The majority of the patients were treated with antiviral drugs and antibiotic therapy according to the recommendations approved and enforced during the period of the study. In vitro studies with chloroquine or hydroxychloroquine have shown antiviral activity; however, the available evidence has not confirmed the benefits of these antimalarial drugs in patients with SARS-CoV-2/COVID-19 infection (52–54). Support measures and comprehensive management in hospitalised patients can reduce complications and mortality (55).
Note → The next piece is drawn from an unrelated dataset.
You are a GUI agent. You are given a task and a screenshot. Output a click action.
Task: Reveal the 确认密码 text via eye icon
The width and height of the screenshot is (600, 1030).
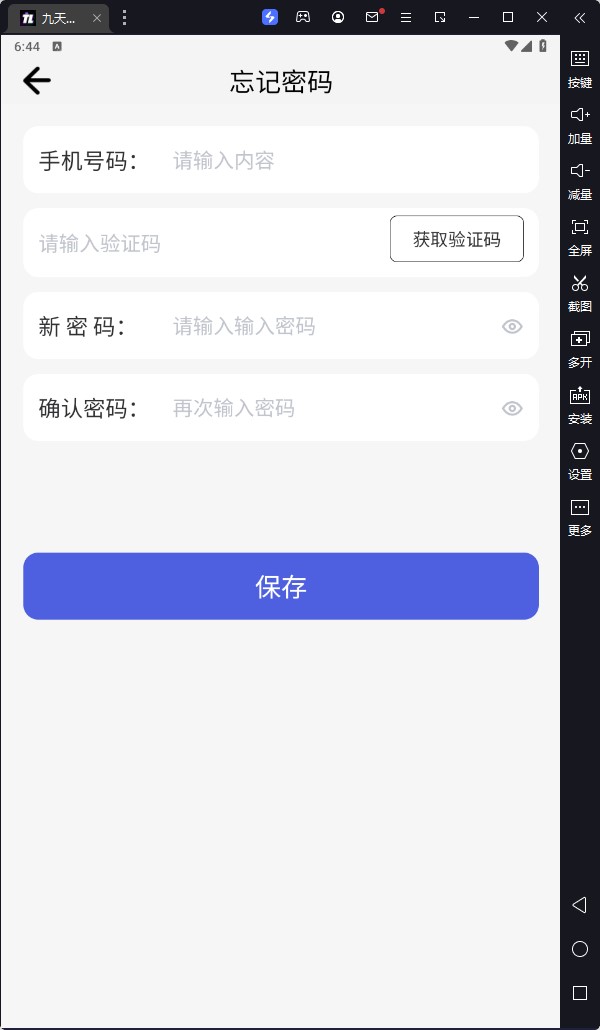click(512, 408)
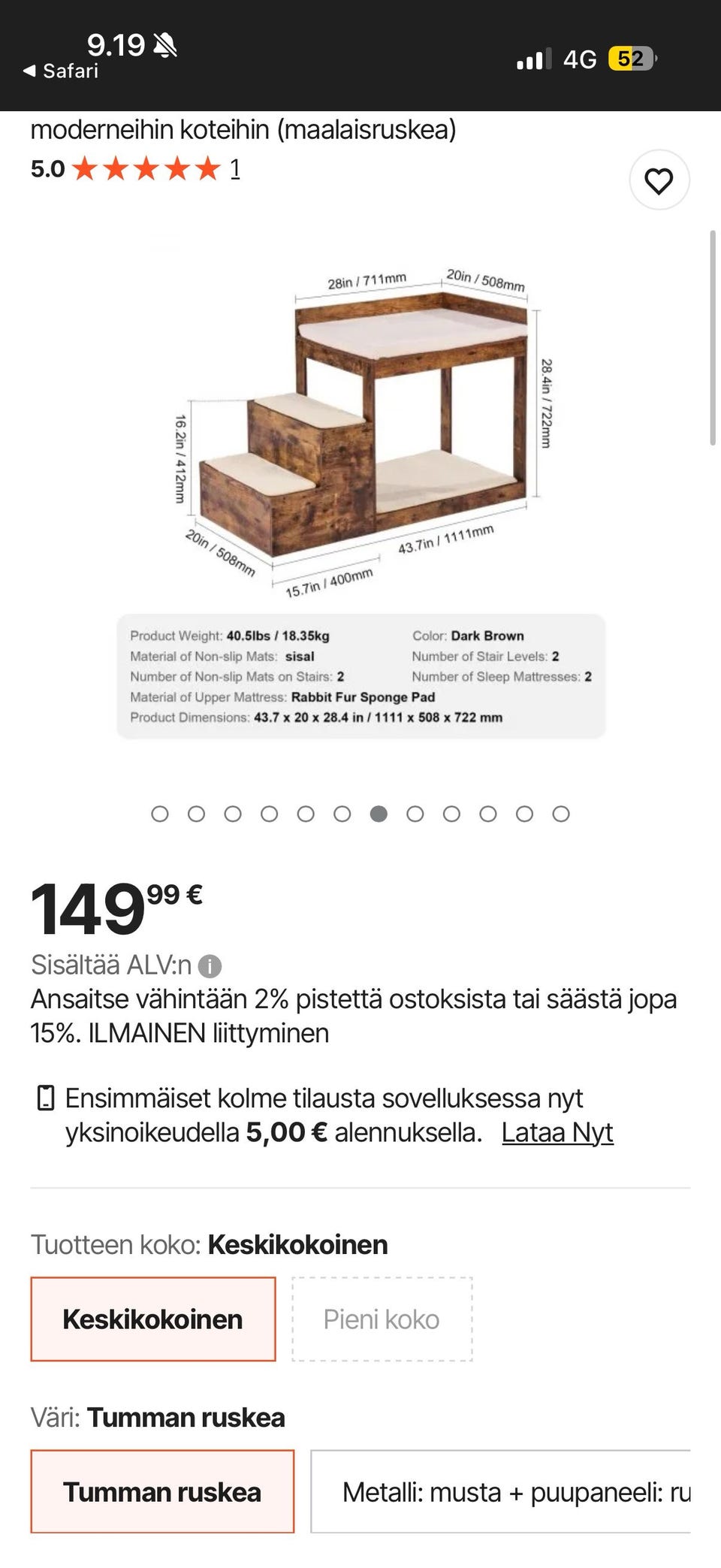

Our study has certain limitations: (i) the study has inherent limitations by design since it is a purely descriptive study in a small sample without any permissible inference to the general population; however, it provides an overview of the epidemiological situation in hospitalised patients with SARS-CoV-2/COVID-19 infection in Latin America, mainly in Colombia; (ii) at the moment of data collection, Latin America was not at the epicentre of the pandemic; (iii) in the case of some estimates, information was not available for all patients, which may incur a bias because availability of this information can be related to more severe manifestation of the disease and/or transfer to the ICU, where strict monitoring of the patients is performed.
Conclusion:
The clinical course of SARS-CoV-2 infection diagnosis confirmed by RT-PCR in Colombian patients admitted to a high-complexity hospital was similar to that reported in the literature; however, the population was characterised by a more advanced stage of the infection. This report provides a snapshot of the pattern of the pandemic in Colombia and Latin America to guide strategic and clinical decision making and public health policies to ensure reduced potential impact for patients, institutions and the health system.